Los mexicanos regalamos dinero.



 

¿Sabe usted lo que son 90 millones de dólares? Yo la verdad ni siquiera los visualizo juntos, pero con un poquito de creatividad imagino en que podría utilizarlos, al menos en Tamaulipas: abastecer los hospitales de medicamentos, mejorar los quirófanos, actualizar equipo médico, contratar más doctores y enfermeras;  mejorar las calles –pavimentación, modernizar nuestro sistema de agua potable, incrementar el alumbrado público, becas para los estudiantes, apoyo a los deportistas, seguramente ustedes también tendrían muchas ideas como utilizar el dinero.

Pero nuestro flamante Presidente de México prefirió regalar nuestros casi 180 millones de pesos, como si a nosotros no nos hicieran falta; y si me refiero a ese dinero como “nuestro” no estoy exagerando, créame que no, porque ese dinero es de todos nosotros, de los impuestos que obligatoriamente nos descuentan cada mes por nuestro salario, o de los que usted paga de ISR, PTU, IVA, predial y todo lo que consuma.

Yo no sé usted, pero yo no le autorice a López Obrador que regalara mi dinero;  en todo caso él que regale el suyo, pero porque va a dar algo que no le pertenece.

Como decía mi abuela, no podemos ser candil de la calle y oscuridad de la casa: en México los niños con cáncer no tienen acceso a un tratamiento digno, las mujeres que trabajan ya no pueden llevar a los niños a guarderías, los deportistas de alto rendimiento ya no tienen apoyos para su entrenamiento, ni se diga para competir.

Los hospitales no tienen medicinas, no tenemos agua,  la tasa de desempleo aumentó en el país, y así podemos seguir enumerando un sin fin de  problemas a los cuales no se les quiere dar solución, como consecuencia de esta fallida austeridad republicana. 

El gobierno del presidente Andrés Manuel López Obrador destinó 30 millones de dólares a Honduras, para desactivar –con desarrollo y empleo– la migración en esa nación centroamericana.

Este recurso forma parte de una bolsa anual de 90 millones de dólares que se invertirán en El Salvador, Honduras y Guatemala, y saldrán del denominado Fondo Yucatán.

Los recursos entregados por México deberán generar 20 mil empleos en Honduras, con lo que se pretende impulsar el desarrollo de ese país; aclaro, ningún mexicano está en contra del desarrollo de Centro América, por el contrario, yo creo que a todos nos da  gusto que les vaya bien, pero muy bien,  para que no migren a México; pero ese beneficio no debe ser a costillas de los mexicanos.

El presidente López Obrador consideró  que a través de la cooperación para el desarrollo se puede dar solución racional, eficaz y humana al fenómeno migratorio, dejando a un lado el uso de la fuerza. 

Por lo que México está decidido de ser parte de este proyecto aportando recursos;  pero hablar de México es muy plural, este apoyo lo decidió él, o acaso ¿hizo algún referendo para pedirnos aprobación? –como en el caso del aeropuerto de la Cd.
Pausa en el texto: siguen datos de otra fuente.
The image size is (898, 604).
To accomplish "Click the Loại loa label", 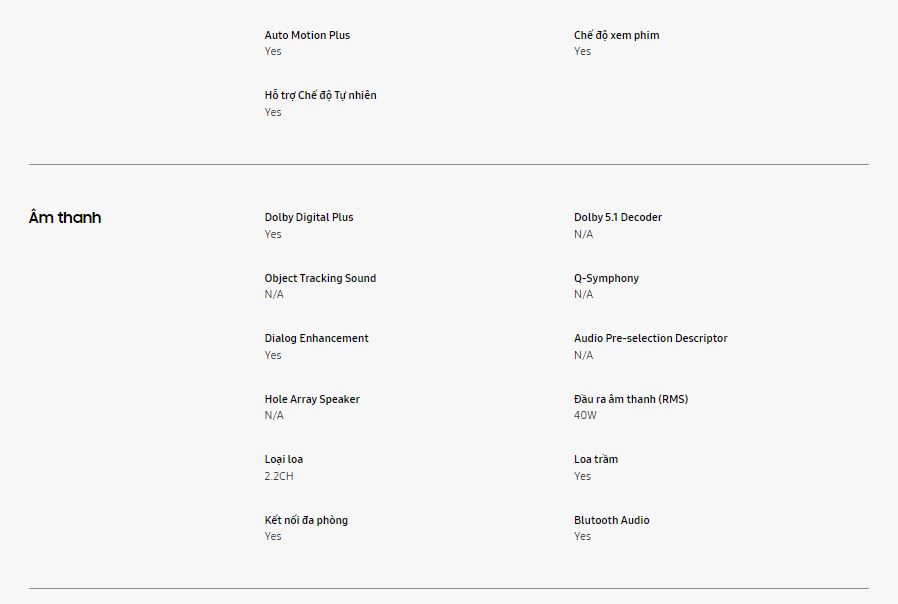I will coord(283,459).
De México.

El Presidente mexicano ya firmó, junto con su homólogo hondureño, Juan Orlando Hernández, una carta de intención en materia de cooperación para que estos recursos se destinen para replicar en aquel país los programas Sembrando Vida y Jóvenes Construyendo el Futuro.

Sin embargo no queda claro en donde está el benéfico para México o de donde va a obtener ese recurso, que definitivamente no creo que nos esté sobrando… 
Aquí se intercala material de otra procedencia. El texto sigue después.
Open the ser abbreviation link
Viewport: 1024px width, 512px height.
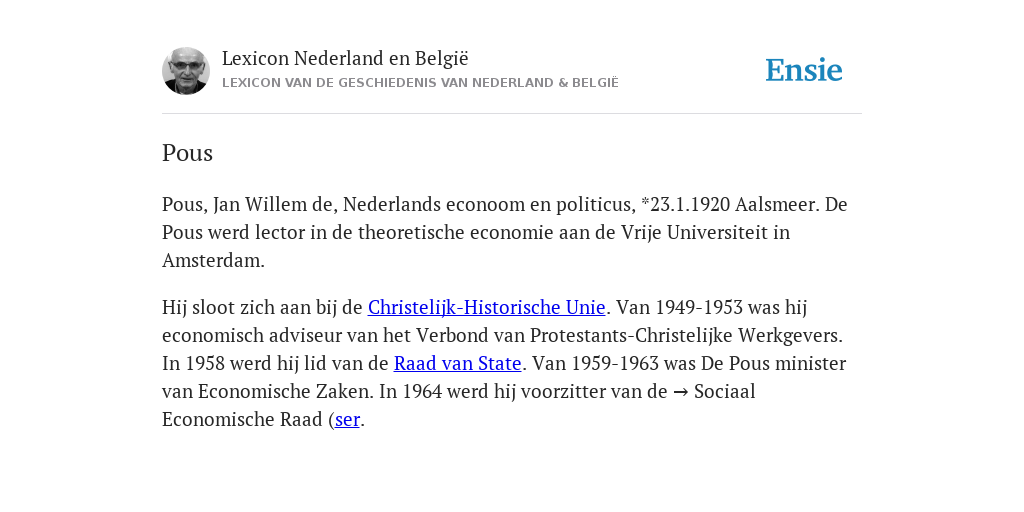tap(347, 419)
La deuda externa alcanzó los niveles más altos de la historia nada más y nada menos que 456 mil 251millonesde dólares, de acuerdo a los datos publicados por el Banco de México.
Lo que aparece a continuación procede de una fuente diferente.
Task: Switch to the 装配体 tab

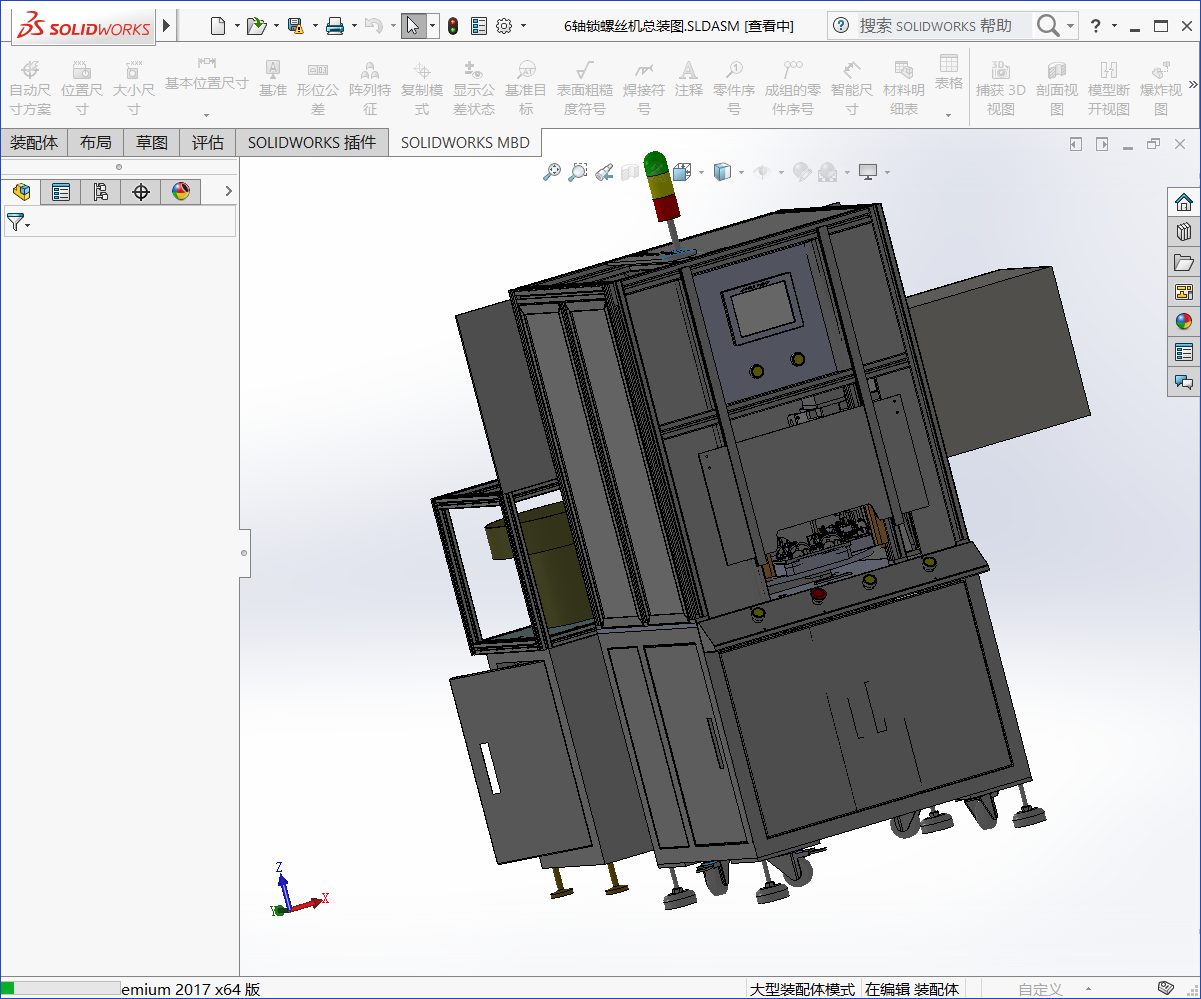Action: click(34, 143)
El principal catalizador del endeudamiento fue la compra de extranjeros de papel de deuda emitidos por el gobierno mexicano, así como los requerimientos financieros del Gobierno Federal como de PEMEX, ante la estrategia de no realizar una reforma fiscal que permita mantener bajo control los aumentos de los precios en los bienes y servicios públicos.

Sin embargo, ante todo este angustiante panorama, los mexicanos estamos regalando dinero…

Como diría el priista Alejandro Moreno Cárdenas, mientras México se hunde cada vez más, la oposición,  –llámese partidos, gobernadores, presidentes municipales, diputados – permanece cayada, cómplice de los caprichos y arrebatos de un Presidente que no sabe gobernar.